だが、生命科学の急激な進歩によって、研究分野が細分化され、臨床領域が多様化したために、分科会の守備範囲が広がり、多種多様な“専門店”に枝分かれした。その結果、分科会は、多領域の研究者が集まる玉石混交の研究機関に変質した。専門性の境界が曖昧になり、分科会が果たすべき機能も、特化すべき役割も不透明になってきた。何のための分科会なのか? 会員の意識のズレやバイアスも顕在化してきたのだ。あたかも羊頭狗肉の様相に近い状況ではないのだろうか?
このような分科会の巨大化・複雑化は、非効率な運営を招き、組織の有用性、存在価値、社会的貢献度を問い質し、マンモス学会は不要という論調にもつながっている。
垂直・タテ割り的な診療から水平・横断的な医療イノベーションに追いつけない時代遅れの“巨大デパート”、日本医学会。
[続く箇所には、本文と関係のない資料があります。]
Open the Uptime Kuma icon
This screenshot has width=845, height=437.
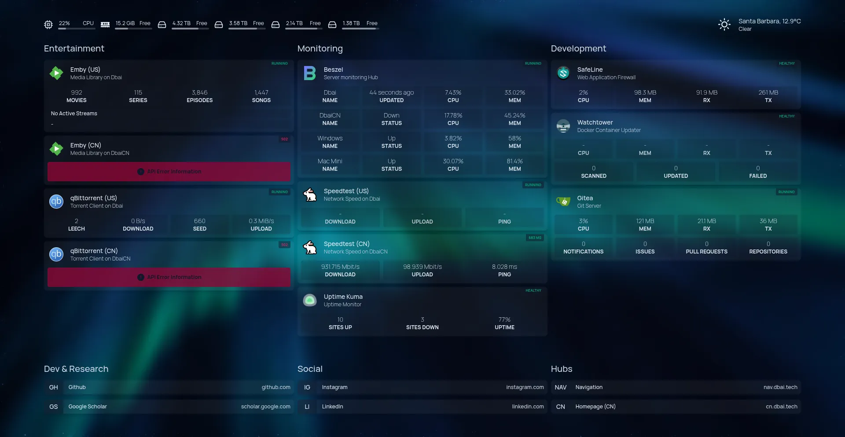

分科会の乱立は、大学病院の医師の負担を増やすものの、医療技術や知見を向上させたり、臨床治療を進歩させたりしないのは明らかだ。ムダな分科会は、減らさなければならない。
解決策はないのか? 分科会の共同開催、分科会の統廃合や窓口の一本化によるダウンサイジングも模索されるが、現実的には困難だろう。時間・空間を共有するITの活用は、どうだろうか? iPadでスライドショーを見たり、オンデマンドでアクセスしたり、youtubeで閲覧したりできれば、会場に行く必要はない。システムを改善すれば、質問したり、会員がコミュニケーションを深めたりできるかも知れない。
日本医学会の知名度、スケールメリット、国への提言力などの利点を活かしつつ、足下の問題を解決していく他ない。それが、医師の負担を減らし、患者の利益を守り、医療イノベーションを実現できる唯一の活路かも知れない。